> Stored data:
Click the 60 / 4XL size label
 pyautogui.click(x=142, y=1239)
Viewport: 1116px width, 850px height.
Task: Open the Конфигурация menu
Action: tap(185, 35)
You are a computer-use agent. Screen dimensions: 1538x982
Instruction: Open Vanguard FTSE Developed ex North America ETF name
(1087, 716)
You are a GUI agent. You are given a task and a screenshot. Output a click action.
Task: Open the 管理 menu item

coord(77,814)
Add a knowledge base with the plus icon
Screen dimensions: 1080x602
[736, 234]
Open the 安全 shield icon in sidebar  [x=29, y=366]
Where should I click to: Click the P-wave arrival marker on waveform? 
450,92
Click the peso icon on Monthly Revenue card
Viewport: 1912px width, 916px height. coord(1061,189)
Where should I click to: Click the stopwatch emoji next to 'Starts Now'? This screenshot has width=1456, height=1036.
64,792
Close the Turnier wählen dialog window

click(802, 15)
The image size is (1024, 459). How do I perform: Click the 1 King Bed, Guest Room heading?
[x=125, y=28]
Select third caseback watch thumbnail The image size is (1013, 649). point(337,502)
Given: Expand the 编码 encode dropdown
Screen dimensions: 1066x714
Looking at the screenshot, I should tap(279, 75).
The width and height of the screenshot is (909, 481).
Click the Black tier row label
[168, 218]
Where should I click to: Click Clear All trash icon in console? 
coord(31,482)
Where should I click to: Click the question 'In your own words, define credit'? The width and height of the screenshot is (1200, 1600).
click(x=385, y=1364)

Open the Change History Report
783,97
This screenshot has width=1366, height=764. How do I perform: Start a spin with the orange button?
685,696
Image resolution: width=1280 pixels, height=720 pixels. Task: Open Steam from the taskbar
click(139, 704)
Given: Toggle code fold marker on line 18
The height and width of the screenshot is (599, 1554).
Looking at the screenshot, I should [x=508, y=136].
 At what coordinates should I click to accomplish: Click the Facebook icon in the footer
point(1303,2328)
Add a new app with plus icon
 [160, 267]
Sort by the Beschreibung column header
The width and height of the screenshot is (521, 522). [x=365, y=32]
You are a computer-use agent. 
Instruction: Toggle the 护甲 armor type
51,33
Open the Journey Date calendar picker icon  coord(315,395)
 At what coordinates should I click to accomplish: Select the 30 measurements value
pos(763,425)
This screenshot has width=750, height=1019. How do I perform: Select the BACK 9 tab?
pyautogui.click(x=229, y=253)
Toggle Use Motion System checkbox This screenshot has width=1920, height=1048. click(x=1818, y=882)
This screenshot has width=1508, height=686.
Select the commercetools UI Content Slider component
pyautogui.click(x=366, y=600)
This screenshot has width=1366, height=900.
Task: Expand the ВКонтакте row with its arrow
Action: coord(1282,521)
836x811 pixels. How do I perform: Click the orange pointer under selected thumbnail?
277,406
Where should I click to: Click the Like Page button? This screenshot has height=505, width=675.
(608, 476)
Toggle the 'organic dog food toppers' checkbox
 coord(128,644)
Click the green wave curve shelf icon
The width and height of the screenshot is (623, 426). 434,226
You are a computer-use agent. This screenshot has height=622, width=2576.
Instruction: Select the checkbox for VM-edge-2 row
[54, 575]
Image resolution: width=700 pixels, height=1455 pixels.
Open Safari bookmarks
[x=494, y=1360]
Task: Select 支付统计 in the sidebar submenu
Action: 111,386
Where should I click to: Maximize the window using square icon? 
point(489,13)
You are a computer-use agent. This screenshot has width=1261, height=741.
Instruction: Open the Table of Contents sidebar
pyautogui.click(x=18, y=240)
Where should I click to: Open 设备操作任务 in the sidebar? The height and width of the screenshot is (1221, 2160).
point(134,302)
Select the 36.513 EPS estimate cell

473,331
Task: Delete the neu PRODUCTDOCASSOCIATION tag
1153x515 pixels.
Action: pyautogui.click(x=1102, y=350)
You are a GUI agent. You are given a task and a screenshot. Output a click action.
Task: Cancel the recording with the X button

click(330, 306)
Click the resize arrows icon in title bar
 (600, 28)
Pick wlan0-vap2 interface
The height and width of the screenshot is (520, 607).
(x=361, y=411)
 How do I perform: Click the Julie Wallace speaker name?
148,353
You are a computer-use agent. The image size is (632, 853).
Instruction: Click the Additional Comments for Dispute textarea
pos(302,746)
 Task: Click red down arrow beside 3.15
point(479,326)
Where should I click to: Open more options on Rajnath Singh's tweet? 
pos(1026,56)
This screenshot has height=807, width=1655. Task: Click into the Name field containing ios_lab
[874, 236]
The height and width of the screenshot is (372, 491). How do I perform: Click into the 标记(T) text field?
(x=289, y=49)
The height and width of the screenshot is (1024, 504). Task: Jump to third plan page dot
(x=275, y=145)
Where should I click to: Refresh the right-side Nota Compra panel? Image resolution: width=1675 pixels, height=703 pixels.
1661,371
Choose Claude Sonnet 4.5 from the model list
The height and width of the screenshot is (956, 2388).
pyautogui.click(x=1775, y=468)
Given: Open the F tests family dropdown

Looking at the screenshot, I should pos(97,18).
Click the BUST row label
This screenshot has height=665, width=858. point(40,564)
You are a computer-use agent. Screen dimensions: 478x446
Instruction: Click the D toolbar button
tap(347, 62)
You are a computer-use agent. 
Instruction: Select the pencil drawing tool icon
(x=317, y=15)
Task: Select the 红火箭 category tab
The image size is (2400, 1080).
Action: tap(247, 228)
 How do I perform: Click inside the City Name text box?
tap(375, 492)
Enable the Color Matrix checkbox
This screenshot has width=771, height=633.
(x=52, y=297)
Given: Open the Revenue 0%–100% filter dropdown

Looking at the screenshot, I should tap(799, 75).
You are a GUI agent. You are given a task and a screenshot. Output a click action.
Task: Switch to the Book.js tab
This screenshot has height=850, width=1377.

> Problem to solve: Copy out all lines from the records where the word "agent" appears.

> Answer section:
You are a computer-use agent. Screen dimensions: 1538x982
You are a GUI agent. You are given a task and a screenshot. Output a click action.
You are a computer-use agent. 
You are a computer-use agent. This screenshot has height=622, width=2576.
You are a computer-use agent. This screenshot has width=1261, height=741.
You are a GUI agent. You are given a task and a screenshot. Output a click action.
You are a computer-use agent. The image size is (632, 853).
You are a computer-use agent. Screen dimensions: 478x446
You are a computer-use agent. 
You are a GUI agent. You are given a task and a screenshot. Output a click action.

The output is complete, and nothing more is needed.